## Work item
Lines from the one containing "Open 刷怪蛋设置 spawn" through the last line of the records below are to be repeated exactly.
━━━ Supplied data
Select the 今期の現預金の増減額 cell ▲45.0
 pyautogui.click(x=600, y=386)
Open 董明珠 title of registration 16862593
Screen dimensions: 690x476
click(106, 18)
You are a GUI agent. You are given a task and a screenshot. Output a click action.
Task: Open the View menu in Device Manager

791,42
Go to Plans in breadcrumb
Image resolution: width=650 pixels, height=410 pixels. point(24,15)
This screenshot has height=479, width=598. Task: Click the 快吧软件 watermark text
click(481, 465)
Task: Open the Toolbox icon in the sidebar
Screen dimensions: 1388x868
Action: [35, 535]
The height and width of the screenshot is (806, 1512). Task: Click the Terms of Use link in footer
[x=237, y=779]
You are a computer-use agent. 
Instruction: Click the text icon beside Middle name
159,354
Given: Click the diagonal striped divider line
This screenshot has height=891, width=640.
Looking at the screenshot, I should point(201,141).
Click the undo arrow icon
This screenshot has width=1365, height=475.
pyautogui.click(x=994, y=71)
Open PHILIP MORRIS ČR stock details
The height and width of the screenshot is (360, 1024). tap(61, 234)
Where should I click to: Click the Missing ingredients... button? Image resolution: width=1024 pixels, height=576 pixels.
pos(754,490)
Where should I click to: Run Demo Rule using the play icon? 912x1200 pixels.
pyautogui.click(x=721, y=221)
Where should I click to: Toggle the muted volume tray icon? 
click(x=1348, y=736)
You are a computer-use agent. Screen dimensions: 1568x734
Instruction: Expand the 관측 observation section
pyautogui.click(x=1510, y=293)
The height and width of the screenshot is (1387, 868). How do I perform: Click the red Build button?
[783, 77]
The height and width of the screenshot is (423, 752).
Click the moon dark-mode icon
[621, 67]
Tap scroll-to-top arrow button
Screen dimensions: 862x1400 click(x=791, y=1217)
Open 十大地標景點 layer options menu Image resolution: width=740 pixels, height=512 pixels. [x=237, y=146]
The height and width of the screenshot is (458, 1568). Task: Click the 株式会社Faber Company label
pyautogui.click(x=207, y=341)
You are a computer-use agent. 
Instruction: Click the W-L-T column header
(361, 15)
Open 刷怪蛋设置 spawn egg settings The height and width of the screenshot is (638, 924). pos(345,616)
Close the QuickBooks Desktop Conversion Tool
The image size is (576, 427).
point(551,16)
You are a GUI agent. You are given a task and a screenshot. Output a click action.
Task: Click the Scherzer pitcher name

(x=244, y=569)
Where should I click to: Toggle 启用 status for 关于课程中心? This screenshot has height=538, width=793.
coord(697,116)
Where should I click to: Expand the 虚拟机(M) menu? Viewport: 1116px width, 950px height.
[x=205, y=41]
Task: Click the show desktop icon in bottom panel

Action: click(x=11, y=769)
━━━━━━
## Task result
Open 刷怪蛋设置 spawn egg settings The height and width of the screenshot is (638, 924). pos(345,616)
Close the QuickBooks Desktop Conversion Tool
The image size is (576, 427).
point(551,16)
You are a GUI agent. You are given a task and a screenshot. Output a click action.
Task: Click the Scherzer pitcher name

(x=244, y=569)
Where should I click to: Toggle 启用 status for 关于课程中心? This screenshot has height=538, width=793.
coord(697,116)
Where should I click to: Expand the 虚拟机(M) menu? Viewport: 1116px width, 950px height.
[x=205, y=41]
Task: Click the show desktop icon in bottom panel

Action: click(x=11, y=769)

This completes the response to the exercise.